I can see the guys who performed the act not really getting it before hand, blackface just doesn’t have the same history in Australia as it does in the US performance wise and certainly not the kind of cultural awareness.
But the TV producers damn well should have. The Black and White Minstrel Show was on TV here when I was a kid and it was eventually taken of the air for the same sort of reasons.
Hell, I cringed when I saw the act and think HC Jr did exactly the right thing, but then, I’ve spent a lot more time on places like the SDMB or reading about the US civil right movement than the average Aussie.
About the same time there was another incident about a KFC ad which really was a media beat-up and a good example of something with racist connotations in the US being regarded completely differently elsewhere.
If I go to one of the states on this list, chat to a few people in areas acknowledged by the rest of the country as a bunch of racist assholes, and then extend that to the entire United States, would that be regarded as a fair assessment?
…I agree about the KFC advert. There was nothing in that at all.
I wouldn’t have a clue. I’m a Samoan/Maori living in NZ, not an American. I know Australia quite well. I don’t know much about the States. John Oliver is a comedian, not a scientist, I wouldn’t be expecting an indepth analysis of race relations out of him. He was making a funny.
Back to the OP, I am fond of pointing out to my friends that we are all, in fact, apes. I’ve never said this to anyone of any ethnic background (including caucasoid) who wasn’t immediately offended by it. It’s funny to me. We are animals, guys, get over it. There are five species of Great Ape, and Humans are one of them. Ape - Wikipedia
If some little girl called me an ape I would laugh at her and remind he that she’s one too.
But we’re not discussing a scientific conference here, are we?
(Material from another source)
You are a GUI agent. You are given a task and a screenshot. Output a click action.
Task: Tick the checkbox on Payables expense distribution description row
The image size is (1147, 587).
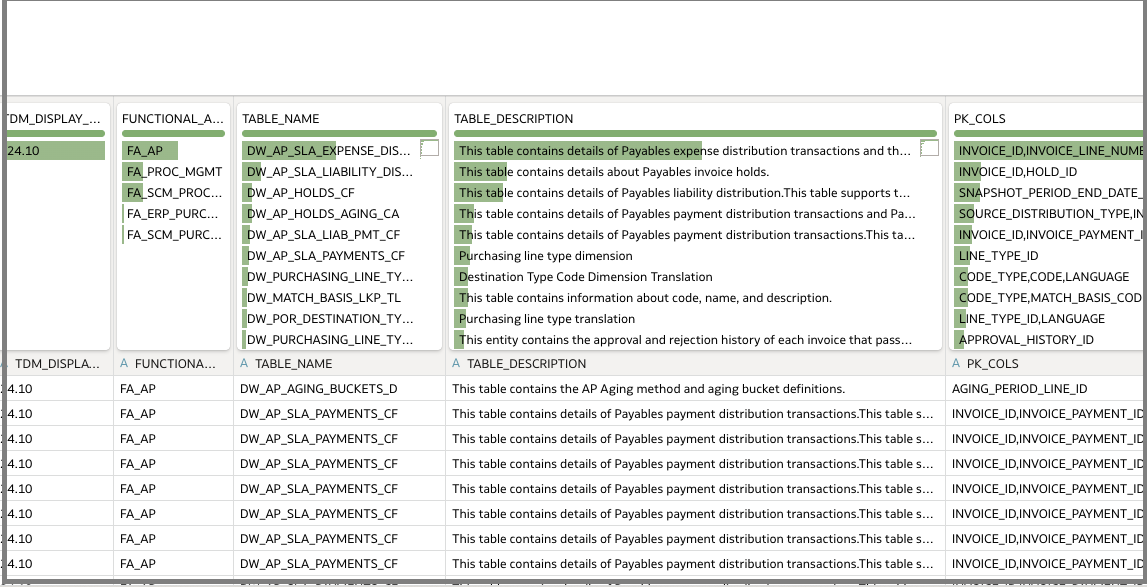[x=929, y=149]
It was a soccer game, and the audience at large was hurling insults, as has become disgustingly common. In fact, let’s face it, we are relieved any time we get through a large match with nothing more substantial hurled at a player. We have accepted, and allowed, and even encouraged this behavior, and it’s out of hand and beginning to make live viewing innapproiate for children. It reminds me of my childhood when one would never have thought to bring a child or even a grown woman to a boxing or wrestling event.
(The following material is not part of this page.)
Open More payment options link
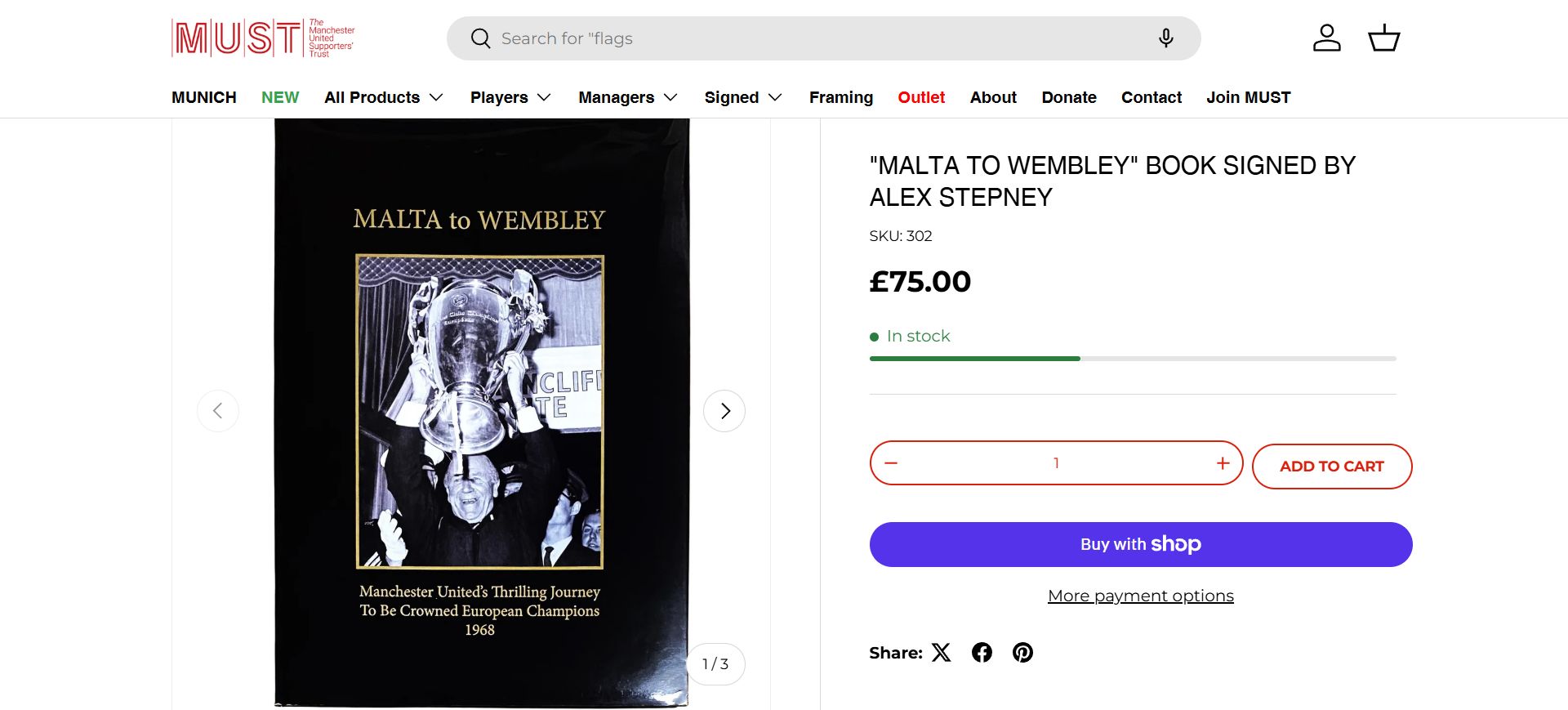The image size is (1568, 710). (1140, 596)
But this girl meant to insult, as everyone around her was insulting. And she chose a word which had significant racial undertones, and which crossed the line into serious personal insult for the player. He deserves a serious apology, and she deserves better role models.
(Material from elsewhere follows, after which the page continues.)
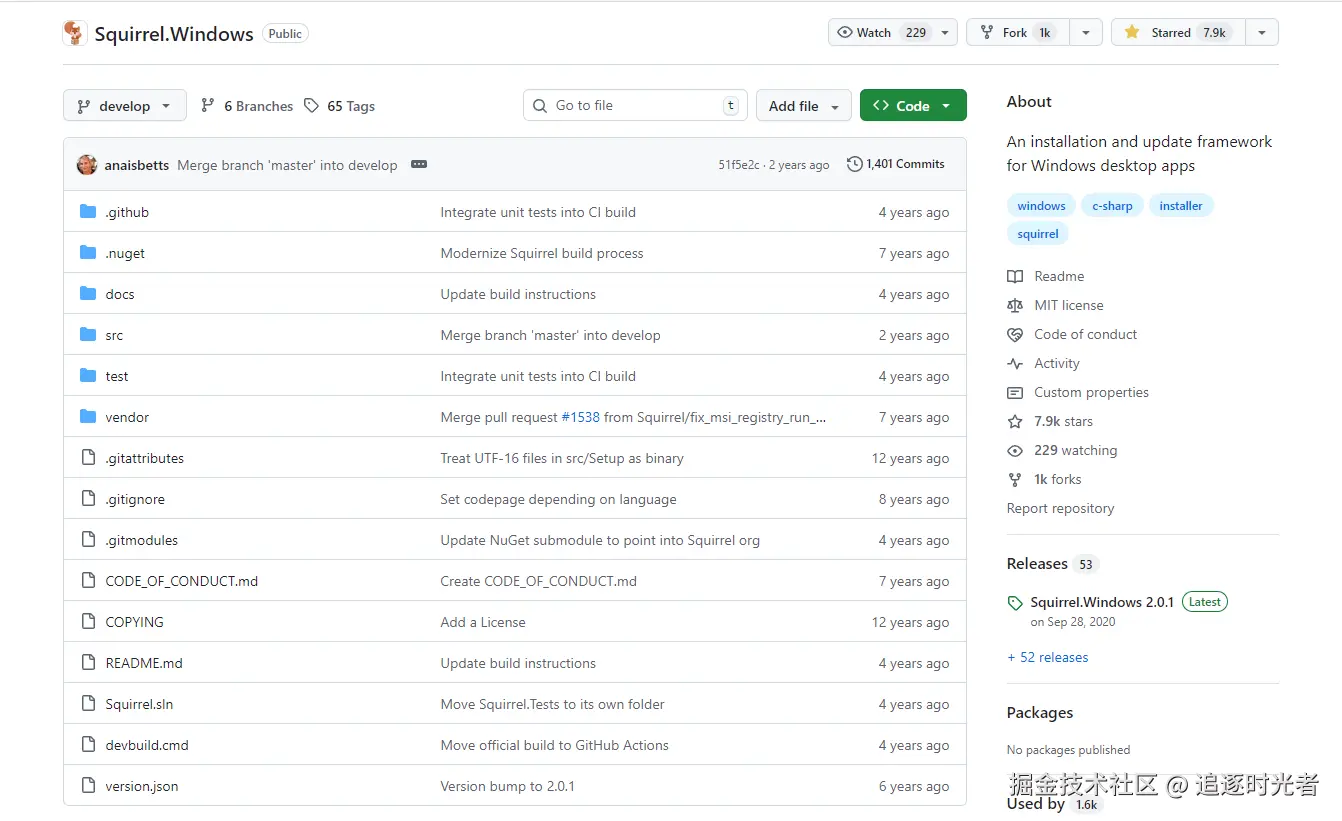Select the windows topic tag
The height and width of the screenshot is (821, 1342).
point(1041,206)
And if this incident is the catalyst for a review of what constitutes acceptable behavior at a soccer match, then Hoorah! If boxing could do it, then football can too.
Yep, I was prepared to give the kid the benefit of the doubt re the ‘ape’ comment. Thirteen-year olds of any footy persuasion are not known for engaging the brain before yelling shit at a game (dare I say Collingwood fans might be the worst of all??).
But Eddie’s gaffe yesterday was just inexcusable. His justification of 'tiredness’ was a piss-poor attempt to mitigate his culpability, and frankly an even bigger insult to not just Goodes but the Great Institution of Football in this country.
McGuire should be sacked…if not for the latent racism in his comments, then surely for his complete and utter fuckwittery.
If not this then eventually something else would catch up with him. I barely watch TV and don’t live in Melbourne and I feel like I can’t get away from the idiot. Can’t imagine what it’s like living in Vic.